Now we just have to wonder what her plan is next. And what did the original bomb explode? Could she have been behind the nuclear winter that destroyed the earth 97 years ago? The time stamp said 2023 on the video, if I remember correctly. That’s only seven years away, and clearly after the explosion. Of course, that’s just a theory. If it’s true, I don’t think Jaha’s in the best of company, even if she isn’t carbon-based.
While I loved the episode, I do have two mild complaints. The first is with that last scene. I would’ve much preferred to just see Jaha’s reaction, without seeing what this woman had taken from him. Imagine how much we’d be itching to see the season premiere if we were just left to see his startled face. The second is with Cage’s death.
Don’t get me wrong. Cage deserved what he got. And Lincoln was just the best guy to do it. The writers did a fantastic job of reminding us that Cage was the one to change Lincoln into a Reaper all those episodes ago, by showing Cage holding that serum again. And I did wonder if we were about to see Lincoln’s own ending when he pressed the blue light thingy. But the reaction when his arm was chopped off seemed a wee bit horror-movie-esque, and I just wish we could’ve gotten a little better revenge. It seemed a little too easy, even if it was satisfying. (If only we could get the same ending for Emerson, though; I fully expect he and Clarke to run into each other alone next season.
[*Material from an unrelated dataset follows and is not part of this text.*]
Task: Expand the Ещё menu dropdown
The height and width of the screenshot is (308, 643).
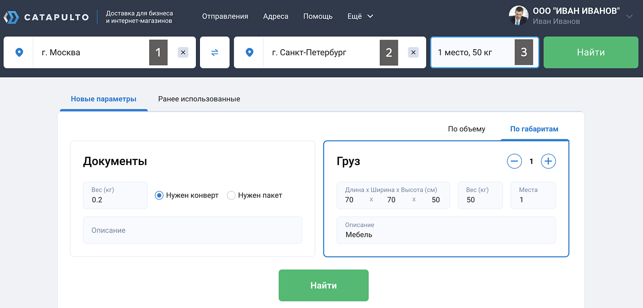Action: pyautogui.click(x=360, y=16)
I wonder what that will look like.)
Overall, an fantastic ending to the season. I’m itching to see more — in fact, I’m almost eager to watch the episode again, if I think I can handle seeing Clarke’s choices again. I’ve said it before, and I’ll say it again: I’m constantly impressed with this series. The world that’s been created, the development of characters, the harsh choices and consequences of life-and-death situations, and knowing that they won’t hold back — it’s painful to watch. It’s exciting to watch. And it’s fun to watch.